With savage faces girt, the lads' frail fortress seemed to be
An island all abloom within a black and howling sea;
And only that the savages shot wide, and held the noise
As deadly as the bullets, they had overwhelmed the boys.
Then in the dusk of day the dusky Kaffirs crept about
The bushes and the prairie-grass, to rise up with a shout,
To step as in a war-dance, all together, and to fling
Their weight against the sick-house till they made its timbers spring.

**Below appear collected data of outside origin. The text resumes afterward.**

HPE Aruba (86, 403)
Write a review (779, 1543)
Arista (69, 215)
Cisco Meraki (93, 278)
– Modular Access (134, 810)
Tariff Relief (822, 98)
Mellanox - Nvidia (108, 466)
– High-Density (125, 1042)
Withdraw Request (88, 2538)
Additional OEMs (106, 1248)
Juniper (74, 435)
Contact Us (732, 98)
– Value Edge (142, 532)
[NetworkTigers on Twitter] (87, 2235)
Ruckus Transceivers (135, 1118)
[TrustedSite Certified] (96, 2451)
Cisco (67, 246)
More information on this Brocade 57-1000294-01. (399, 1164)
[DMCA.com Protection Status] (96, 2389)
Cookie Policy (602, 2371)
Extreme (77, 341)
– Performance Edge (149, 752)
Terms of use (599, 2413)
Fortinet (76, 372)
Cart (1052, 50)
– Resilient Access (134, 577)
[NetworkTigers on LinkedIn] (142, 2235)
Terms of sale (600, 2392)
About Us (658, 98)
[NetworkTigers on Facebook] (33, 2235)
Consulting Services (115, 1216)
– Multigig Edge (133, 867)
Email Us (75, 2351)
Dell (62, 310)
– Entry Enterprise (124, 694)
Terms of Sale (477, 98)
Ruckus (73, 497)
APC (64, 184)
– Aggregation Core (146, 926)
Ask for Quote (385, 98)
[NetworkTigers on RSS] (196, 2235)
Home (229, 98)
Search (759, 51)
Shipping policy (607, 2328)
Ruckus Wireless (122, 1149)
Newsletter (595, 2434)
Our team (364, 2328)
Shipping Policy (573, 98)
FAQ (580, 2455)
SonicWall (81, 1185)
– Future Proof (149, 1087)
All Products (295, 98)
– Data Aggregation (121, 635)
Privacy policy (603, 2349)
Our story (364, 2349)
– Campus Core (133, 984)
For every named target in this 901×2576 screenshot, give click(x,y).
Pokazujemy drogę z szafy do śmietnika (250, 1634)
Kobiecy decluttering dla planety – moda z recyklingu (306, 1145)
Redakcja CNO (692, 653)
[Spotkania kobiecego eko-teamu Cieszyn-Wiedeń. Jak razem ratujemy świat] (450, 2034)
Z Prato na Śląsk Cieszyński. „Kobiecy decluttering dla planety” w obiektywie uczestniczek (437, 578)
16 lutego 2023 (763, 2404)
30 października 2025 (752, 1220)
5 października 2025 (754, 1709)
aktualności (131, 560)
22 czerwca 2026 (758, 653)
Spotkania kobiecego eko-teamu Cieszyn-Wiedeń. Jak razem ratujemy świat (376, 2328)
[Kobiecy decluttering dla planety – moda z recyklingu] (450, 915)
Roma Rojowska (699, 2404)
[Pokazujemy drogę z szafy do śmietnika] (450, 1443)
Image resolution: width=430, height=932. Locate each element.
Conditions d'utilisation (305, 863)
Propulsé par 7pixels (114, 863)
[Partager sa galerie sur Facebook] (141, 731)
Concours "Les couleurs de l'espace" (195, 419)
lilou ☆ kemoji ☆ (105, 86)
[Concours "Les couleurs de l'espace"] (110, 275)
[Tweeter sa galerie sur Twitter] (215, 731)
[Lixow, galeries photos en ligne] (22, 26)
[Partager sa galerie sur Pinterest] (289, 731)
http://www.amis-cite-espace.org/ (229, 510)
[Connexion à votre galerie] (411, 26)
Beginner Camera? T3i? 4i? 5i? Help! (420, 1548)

When beaten back, they struck their shields, and thought to strike
with fear
Those British hearts,—their answer came, a ringing British cheer!
And the volley we sent after showed the Kaffirs to their cost
The coolness of our temper,—scarce an ounce of shot was lost.
And the sick men from their vantage at the windows singled out
From among the valiant savages the bravest of the rout;
A pile of fourteen warriors lay dead upon the ground
By the hand of Joseph Williams, and there led up to the mound
A path of Zulu bodies on the Welshman's line of fire
Ere he perished, dragged out, assegaied, and trampled in their ire;
But the body takes its honour or dishonour from the soul,
And his name is writ in fire upon our nation's long bead-roll.
Yet, let no name of any man be set above the rest,
Where all were braver than the brave, each better than the best,
Where the sick rose up as heroes, and the sound had hearts for those
Who, in madness of their fever, were contending as with foes.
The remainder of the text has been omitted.